The answer must consist of every line in the data below that holds the word "Bolsonaro".

BEGIN DATA

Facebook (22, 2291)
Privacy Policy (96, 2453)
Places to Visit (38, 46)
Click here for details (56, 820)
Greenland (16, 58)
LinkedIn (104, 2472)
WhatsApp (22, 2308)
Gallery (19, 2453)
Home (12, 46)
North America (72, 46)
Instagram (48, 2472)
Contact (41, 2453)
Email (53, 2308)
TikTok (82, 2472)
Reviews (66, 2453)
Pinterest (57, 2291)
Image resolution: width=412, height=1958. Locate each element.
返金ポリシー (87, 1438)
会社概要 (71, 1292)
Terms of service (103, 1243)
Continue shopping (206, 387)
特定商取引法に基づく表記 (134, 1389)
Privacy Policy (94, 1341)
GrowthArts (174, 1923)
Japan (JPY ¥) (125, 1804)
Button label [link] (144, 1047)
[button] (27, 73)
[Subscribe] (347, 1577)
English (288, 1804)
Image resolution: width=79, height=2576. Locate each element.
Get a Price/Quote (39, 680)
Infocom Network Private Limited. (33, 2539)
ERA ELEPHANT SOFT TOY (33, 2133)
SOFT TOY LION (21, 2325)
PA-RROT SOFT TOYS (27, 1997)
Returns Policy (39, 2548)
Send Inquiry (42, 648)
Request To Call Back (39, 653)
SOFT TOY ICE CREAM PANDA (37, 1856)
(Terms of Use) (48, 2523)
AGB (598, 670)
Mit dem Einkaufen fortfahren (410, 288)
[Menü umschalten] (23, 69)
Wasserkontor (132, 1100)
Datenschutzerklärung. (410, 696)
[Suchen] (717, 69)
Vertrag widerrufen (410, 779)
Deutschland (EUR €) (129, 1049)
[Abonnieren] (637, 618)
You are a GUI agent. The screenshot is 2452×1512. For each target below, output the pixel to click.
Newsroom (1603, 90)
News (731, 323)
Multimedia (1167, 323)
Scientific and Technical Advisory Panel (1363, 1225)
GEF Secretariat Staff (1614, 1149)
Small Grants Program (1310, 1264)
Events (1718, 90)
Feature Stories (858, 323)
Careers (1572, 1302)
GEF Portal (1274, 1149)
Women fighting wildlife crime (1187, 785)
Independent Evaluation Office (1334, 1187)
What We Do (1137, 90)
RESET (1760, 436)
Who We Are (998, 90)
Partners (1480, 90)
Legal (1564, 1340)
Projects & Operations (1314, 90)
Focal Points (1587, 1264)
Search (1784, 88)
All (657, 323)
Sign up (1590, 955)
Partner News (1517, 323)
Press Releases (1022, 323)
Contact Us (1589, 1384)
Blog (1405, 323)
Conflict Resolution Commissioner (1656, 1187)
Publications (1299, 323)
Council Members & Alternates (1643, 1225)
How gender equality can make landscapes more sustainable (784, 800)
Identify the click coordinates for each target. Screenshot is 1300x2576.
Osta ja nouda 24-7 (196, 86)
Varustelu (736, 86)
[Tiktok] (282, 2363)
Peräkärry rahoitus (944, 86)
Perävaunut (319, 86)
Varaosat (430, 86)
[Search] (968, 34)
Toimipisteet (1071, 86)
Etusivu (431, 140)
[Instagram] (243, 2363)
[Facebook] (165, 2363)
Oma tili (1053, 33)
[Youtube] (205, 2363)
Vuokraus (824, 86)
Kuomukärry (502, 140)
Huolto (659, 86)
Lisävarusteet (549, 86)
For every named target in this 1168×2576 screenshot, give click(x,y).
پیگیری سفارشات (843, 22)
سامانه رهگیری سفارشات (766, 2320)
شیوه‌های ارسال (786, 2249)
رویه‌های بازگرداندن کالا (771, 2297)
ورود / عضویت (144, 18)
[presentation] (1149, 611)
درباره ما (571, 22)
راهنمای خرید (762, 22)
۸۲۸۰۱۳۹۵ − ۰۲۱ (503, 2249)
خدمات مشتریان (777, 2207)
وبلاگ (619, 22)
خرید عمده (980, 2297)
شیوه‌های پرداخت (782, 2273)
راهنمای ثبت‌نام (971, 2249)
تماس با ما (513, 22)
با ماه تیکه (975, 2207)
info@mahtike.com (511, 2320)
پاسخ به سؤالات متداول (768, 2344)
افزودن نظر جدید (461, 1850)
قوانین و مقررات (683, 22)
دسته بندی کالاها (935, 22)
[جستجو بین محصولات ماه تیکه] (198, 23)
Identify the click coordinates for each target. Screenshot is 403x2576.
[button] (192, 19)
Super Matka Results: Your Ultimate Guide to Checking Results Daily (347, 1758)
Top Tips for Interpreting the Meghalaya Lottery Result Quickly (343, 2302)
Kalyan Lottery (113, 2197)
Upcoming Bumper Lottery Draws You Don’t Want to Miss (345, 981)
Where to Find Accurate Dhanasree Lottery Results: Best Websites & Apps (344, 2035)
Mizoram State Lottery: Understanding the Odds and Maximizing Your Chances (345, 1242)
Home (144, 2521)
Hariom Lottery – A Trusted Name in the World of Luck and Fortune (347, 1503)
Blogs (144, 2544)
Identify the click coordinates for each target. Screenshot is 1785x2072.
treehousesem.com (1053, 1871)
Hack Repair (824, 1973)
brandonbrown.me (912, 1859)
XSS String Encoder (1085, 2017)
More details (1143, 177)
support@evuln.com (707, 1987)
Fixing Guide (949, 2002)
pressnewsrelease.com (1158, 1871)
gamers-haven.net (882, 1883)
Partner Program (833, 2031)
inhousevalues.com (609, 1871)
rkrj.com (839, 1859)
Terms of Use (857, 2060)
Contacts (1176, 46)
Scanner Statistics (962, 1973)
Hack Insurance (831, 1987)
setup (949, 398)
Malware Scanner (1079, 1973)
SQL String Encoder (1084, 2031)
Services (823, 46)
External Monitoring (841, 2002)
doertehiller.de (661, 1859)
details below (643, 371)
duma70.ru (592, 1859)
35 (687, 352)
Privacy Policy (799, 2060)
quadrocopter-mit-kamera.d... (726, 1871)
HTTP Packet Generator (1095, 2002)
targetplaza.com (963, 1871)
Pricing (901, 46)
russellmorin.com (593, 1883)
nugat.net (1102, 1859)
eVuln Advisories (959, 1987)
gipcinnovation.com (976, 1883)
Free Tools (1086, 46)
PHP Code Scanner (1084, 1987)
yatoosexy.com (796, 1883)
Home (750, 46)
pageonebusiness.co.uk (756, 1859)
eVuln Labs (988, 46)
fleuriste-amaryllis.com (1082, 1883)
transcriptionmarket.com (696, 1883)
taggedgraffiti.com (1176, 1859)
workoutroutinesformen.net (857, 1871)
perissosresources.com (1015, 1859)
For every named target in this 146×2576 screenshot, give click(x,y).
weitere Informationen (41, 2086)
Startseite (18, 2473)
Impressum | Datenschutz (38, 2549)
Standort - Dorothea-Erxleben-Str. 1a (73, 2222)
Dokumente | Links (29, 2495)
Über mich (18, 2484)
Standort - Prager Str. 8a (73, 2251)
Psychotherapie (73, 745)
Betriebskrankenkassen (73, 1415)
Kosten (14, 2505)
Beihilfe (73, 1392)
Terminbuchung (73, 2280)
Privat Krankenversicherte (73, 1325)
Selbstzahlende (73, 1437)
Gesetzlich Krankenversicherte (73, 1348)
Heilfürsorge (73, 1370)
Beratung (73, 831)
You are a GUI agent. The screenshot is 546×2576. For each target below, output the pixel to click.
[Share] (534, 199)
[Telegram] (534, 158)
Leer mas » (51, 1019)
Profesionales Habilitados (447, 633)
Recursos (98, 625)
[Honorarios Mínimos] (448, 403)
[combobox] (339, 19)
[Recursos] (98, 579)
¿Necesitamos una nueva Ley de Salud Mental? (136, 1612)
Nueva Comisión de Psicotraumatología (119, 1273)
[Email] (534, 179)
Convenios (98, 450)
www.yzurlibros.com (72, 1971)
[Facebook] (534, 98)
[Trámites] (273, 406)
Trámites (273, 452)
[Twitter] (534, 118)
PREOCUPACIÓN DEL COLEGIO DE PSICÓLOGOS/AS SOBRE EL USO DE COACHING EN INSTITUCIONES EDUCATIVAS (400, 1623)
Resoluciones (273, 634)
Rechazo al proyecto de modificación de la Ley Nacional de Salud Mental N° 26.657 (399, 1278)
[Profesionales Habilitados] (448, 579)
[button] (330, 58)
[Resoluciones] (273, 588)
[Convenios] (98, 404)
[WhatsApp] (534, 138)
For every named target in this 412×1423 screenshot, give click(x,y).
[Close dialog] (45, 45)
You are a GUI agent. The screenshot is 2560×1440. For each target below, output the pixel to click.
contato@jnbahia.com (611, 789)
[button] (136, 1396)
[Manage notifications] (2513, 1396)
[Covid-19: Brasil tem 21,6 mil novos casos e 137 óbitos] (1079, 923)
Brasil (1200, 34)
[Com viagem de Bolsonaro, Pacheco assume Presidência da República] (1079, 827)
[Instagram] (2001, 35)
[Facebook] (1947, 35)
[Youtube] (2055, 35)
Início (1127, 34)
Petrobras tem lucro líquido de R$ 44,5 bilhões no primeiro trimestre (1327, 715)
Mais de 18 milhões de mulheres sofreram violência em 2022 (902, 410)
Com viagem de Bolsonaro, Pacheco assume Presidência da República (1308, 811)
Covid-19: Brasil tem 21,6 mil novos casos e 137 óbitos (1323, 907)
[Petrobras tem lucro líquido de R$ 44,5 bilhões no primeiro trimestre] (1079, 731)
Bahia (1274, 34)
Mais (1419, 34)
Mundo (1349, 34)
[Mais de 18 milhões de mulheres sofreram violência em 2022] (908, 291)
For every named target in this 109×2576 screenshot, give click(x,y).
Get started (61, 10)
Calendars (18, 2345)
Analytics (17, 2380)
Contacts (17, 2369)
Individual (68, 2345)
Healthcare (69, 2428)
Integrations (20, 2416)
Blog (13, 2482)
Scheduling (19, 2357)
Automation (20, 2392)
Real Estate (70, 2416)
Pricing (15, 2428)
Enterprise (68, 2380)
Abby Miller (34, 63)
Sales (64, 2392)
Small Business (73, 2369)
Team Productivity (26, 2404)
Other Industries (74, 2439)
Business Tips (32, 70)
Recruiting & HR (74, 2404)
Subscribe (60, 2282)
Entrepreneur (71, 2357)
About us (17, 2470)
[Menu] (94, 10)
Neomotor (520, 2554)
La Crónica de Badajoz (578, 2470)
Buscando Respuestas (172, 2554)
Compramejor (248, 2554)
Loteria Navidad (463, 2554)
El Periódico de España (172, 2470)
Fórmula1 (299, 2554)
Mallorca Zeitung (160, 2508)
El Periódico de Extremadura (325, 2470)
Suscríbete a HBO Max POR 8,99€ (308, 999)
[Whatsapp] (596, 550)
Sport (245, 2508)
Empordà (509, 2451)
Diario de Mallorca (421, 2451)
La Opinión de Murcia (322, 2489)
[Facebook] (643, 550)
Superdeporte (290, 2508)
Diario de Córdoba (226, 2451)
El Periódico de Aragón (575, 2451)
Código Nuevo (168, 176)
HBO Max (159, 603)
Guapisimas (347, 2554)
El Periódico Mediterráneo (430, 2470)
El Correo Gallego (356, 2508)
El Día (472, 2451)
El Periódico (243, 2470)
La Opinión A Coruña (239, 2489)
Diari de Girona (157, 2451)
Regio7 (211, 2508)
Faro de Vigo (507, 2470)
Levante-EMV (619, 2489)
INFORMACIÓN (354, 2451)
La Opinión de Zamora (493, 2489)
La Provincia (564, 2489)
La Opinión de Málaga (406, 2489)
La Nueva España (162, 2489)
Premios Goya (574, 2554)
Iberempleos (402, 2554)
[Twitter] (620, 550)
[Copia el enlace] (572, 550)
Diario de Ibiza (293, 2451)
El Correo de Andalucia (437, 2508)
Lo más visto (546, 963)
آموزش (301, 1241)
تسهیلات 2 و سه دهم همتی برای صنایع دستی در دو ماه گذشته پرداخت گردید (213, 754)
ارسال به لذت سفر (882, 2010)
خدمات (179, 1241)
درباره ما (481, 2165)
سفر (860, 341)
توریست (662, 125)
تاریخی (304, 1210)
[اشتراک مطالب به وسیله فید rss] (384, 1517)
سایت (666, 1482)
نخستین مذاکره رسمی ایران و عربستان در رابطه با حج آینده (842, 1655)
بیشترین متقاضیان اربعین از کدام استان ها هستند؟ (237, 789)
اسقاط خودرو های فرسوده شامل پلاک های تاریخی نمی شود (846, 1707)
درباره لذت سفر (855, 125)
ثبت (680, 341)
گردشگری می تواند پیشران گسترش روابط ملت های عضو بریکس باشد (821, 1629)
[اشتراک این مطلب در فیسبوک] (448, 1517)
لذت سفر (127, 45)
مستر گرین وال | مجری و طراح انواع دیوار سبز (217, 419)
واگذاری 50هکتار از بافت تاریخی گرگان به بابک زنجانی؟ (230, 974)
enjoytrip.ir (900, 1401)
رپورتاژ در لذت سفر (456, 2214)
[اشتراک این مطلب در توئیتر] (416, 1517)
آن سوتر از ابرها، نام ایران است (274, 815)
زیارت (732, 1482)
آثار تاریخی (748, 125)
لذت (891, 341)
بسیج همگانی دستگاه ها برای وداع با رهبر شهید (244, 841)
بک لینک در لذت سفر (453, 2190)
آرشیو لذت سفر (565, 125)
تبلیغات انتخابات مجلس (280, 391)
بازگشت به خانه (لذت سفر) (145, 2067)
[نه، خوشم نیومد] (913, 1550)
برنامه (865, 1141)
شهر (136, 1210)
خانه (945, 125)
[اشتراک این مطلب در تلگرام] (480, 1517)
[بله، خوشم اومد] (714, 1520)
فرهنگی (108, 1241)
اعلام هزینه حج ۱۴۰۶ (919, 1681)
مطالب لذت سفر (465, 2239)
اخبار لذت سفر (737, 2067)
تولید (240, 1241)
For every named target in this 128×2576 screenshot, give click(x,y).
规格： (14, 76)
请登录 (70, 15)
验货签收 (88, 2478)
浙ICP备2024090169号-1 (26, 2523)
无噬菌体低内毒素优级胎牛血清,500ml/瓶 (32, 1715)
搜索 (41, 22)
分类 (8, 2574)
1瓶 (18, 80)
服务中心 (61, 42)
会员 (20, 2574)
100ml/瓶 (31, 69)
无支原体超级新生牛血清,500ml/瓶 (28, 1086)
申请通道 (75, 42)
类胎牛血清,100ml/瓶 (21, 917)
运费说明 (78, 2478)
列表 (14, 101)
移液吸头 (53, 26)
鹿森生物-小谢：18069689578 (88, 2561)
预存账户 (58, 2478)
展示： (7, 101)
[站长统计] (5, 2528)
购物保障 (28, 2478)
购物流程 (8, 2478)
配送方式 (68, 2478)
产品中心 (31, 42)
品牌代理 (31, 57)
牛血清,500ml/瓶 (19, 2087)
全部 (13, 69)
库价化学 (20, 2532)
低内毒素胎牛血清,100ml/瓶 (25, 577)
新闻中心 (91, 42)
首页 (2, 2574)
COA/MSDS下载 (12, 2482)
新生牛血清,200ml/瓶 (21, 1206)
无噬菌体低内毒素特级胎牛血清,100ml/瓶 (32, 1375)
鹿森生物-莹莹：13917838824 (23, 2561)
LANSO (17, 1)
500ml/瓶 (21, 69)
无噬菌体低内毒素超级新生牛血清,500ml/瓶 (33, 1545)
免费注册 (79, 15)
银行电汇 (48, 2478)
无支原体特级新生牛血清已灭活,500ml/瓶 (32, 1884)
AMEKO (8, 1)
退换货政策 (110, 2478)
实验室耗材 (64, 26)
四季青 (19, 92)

END DATA

EXERCISE OUTPUT -
[Com viagem de Bolsonaro, Pacheco assume Presidência da República] (1079, 827)
Com viagem de Bolsonaro, Pacheco assume Presidência da República (1308, 811)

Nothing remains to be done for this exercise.